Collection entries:
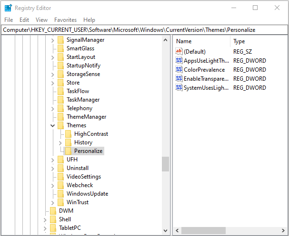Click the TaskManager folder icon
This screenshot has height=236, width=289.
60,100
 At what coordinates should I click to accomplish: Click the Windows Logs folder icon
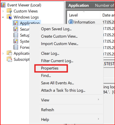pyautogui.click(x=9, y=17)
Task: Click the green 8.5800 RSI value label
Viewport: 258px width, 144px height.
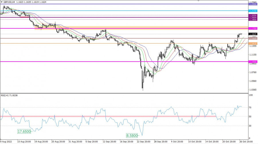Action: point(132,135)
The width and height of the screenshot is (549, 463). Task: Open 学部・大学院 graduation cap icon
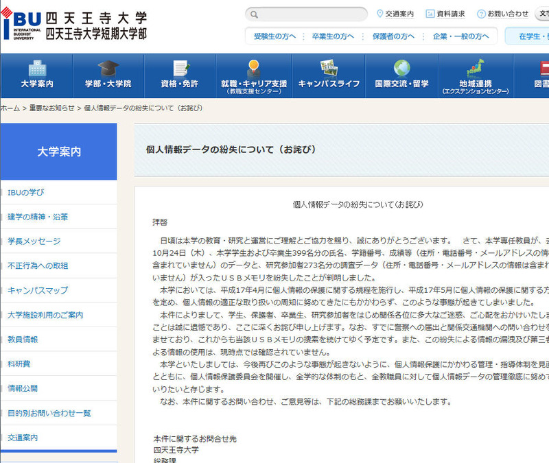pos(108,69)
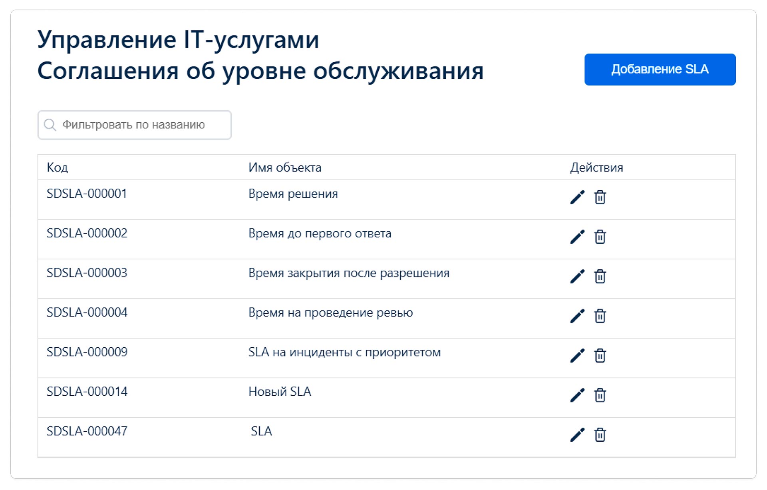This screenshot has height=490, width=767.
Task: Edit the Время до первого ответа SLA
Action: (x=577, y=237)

AIM OF THE EXERCISE: Rewrite everything from the line containing "Task: Click the green 8.5800 RSI value label" down to the line containing "Action: point(132,135)", keeping the requests, but multiply each coordinate in the answers by 0.7 and round to whole numbers, with halves going up. Reproduce only those lines, and leave the pictures out.

FULL SOLUTION:
Task: Click the green 8.5800 RSI value label
Viewport: 258px width, 144px height.
Action: point(92,95)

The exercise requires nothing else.